◆ Your goal ◆
Each entry, as given, must be output unchanged.

(Records from a dataset)
-- Opening Marker --

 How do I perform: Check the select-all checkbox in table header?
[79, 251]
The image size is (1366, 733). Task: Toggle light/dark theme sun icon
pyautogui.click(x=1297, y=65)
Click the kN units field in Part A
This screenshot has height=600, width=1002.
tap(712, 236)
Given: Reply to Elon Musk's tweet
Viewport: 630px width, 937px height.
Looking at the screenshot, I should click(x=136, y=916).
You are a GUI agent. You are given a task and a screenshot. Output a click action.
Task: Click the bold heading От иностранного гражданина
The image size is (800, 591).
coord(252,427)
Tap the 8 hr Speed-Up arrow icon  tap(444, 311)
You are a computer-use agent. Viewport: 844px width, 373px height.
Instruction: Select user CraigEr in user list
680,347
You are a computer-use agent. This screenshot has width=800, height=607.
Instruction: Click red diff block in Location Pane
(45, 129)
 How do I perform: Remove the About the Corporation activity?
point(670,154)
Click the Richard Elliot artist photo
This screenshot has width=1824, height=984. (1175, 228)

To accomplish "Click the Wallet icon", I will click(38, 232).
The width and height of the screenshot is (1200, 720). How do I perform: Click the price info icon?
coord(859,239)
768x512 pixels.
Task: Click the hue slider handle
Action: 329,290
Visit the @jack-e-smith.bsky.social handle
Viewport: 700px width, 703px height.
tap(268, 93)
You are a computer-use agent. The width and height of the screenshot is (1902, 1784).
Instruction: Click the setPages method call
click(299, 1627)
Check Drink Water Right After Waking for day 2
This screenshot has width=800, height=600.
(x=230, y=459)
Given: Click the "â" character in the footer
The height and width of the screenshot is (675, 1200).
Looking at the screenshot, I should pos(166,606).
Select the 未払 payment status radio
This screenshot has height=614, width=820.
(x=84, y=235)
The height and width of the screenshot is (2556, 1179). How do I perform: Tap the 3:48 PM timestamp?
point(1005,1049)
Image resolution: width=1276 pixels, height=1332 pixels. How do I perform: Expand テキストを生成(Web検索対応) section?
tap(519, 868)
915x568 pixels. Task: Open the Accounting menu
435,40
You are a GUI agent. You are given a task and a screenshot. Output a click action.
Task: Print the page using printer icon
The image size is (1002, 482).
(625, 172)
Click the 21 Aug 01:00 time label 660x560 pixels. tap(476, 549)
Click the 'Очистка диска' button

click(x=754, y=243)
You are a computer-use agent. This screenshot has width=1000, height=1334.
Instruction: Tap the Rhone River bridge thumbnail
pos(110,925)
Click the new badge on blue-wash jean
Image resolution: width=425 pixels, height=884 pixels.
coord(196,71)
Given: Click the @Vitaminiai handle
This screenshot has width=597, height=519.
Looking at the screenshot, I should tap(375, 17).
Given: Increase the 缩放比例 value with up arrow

-- Closing Marker --

◆ Output for this exercise ◆
 How do I perform: Check the select-all checkbox in table header?
[79, 251]
The image size is (1366, 733). Task: Toggle light/dark theme sun icon
pyautogui.click(x=1297, y=65)
Click the kN units field in Part A
This screenshot has height=600, width=1002.
tap(712, 236)
Given: Reply to Elon Musk's tweet
Viewport: 630px width, 937px height.
Looking at the screenshot, I should click(x=136, y=916).
You are a GUI agent. You are given a task and a screenshot. Output a click action.
Task: Click the bold heading От иностранного гражданина
The image size is (800, 591).
coord(252,427)
Tap the 8 hr Speed-Up arrow icon  tap(444, 311)
You are a computer-use agent. Viewport: 844px width, 373px height.
Instruction: Select user CraigEr in user list
680,347
You are a computer-use agent. This screenshot has width=800, height=607.
Instruction: Click red diff block in Location Pane
(45, 129)
 How do I perform: Remove the About the Corporation activity?
point(670,154)
Click the Richard Elliot artist photo
This screenshot has width=1824, height=984. (1175, 228)

To accomplish "Click the Wallet icon", I will click(38, 232).
The width and height of the screenshot is (1200, 720). How do I perform: Click the price info icon?
coord(859,239)
768x512 pixels.
Task: Click the hue slider handle
Action: 329,290
Visit the @jack-e-smith.bsky.social handle
Viewport: 700px width, 703px height.
tap(268, 93)
You are a computer-use agent. The width and height of the screenshot is (1902, 1784).
Instruction: Click the setPages method call
click(299, 1627)
Check Drink Water Right After Waking for day 2
This screenshot has width=800, height=600.
(x=230, y=459)
Given: Click the "â" character in the footer
The height and width of the screenshot is (675, 1200).
Looking at the screenshot, I should pos(166,606).
Select the 未払 payment status radio
This screenshot has height=614, width=820.
(x=84, y=235)
The height and width of the screenshot is (2556, 1179). How do I perform: Tap the 3:48 PM timestamp?
point(1005,1049)
Image resolution: width=1276 pixels, height=1332 pixels. How do I perform: Expand テキストを生成(Web検索対応) section?
tap(519, 868)
915x568 pixels. Task: Open the Accounting menu
435,40
You are a GUI agent. You are given a task and a screenshot. Output a click action.
Task: Print the page using printer icon
The image size is (1002, 482).
(625, 172)
Click the 21 Aug 01:00 time label 660x560 pixels. tap(476, 549)
Click the 'Очистка диска' button

click(x=754, y=243)
You are a computer-use agent. This screenshot has width=1000, height=1334.
Instruction: Tap the Rhone River bridge thumbnail
pos(110,925)
Click the new badge on blue-wash jean
Image resolution: width=425 pixels, height=884 pixels.
coord(196,71)
Given: Click the @Vitaminiai handle
This screenshot has width=597, height=519.
Looking at the screenshot, I should tap(375, 17).
Given: Increase the 缩放比例 value with up arrow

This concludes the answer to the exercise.